Combining ability of experimental maize lines for yield and aflatoxin in the southeastern United States

Abstract

AbstractAflatoxin contamination of maize (Zea mays L.) grain presents risks to animal and human health and causes economic losses for growers, particularly in the southeastern United States. Development of hybrids with genetic resistance to aflatoxin contamination by Aspergillus flavus will reduce these risks. Two factorial crossing experiments were conducted to evaluate yield, agronomic traits, and aflatoxin in maize hybrids. In Experiment 1, 18 aflatoxin‐resistant (GT) lines were each crossed to six testers. In Experiment 2, 13 of the same lines were each crossed to 10 different testers. Each experiment was conducted for 2 years at Tifton, GA, and commercial check hybrids were included for comparison. Ears were inoculated with A. flavus isolate NRRL 3357 using the side‐needle technique 14 days after silking. Aflatoxin was quantified after harvest. Broad sense heritability for aflatoxin was low in Experiment 1 (H2 = 0.09) but was higher in Experiment 2 (H2 = 0.27).

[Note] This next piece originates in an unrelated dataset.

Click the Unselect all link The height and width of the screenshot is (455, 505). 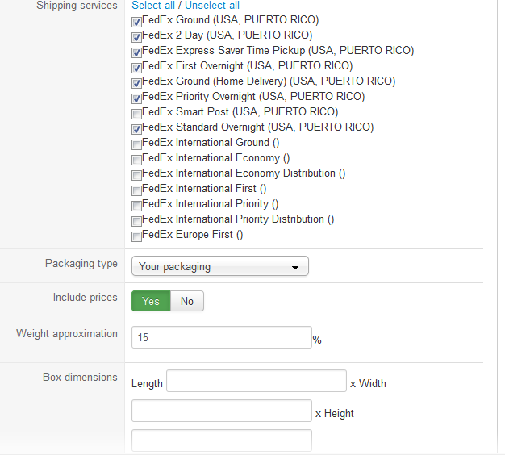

Heritability was moderate to high for plant height (H2 = 0.49–0.51) and days to silking (H2 = 0.54–0.72). Among experimental lines, GT1209 and GT1309 had consistent positive general combining ability (GCA) for yield, whereas GT1203 and GT1204 had consistent negative (favorable) GCA for aflatoxin. Significant GCA effects, both positive and negative, for aflatoxin were also observed among testers in both experiments. Some experimental hybrids had yields that were comparable to commercial checks while also having lower aflatoxin, demonstrating the progress made in improvement of both traits in maize hybrids adapted to the Southern United States.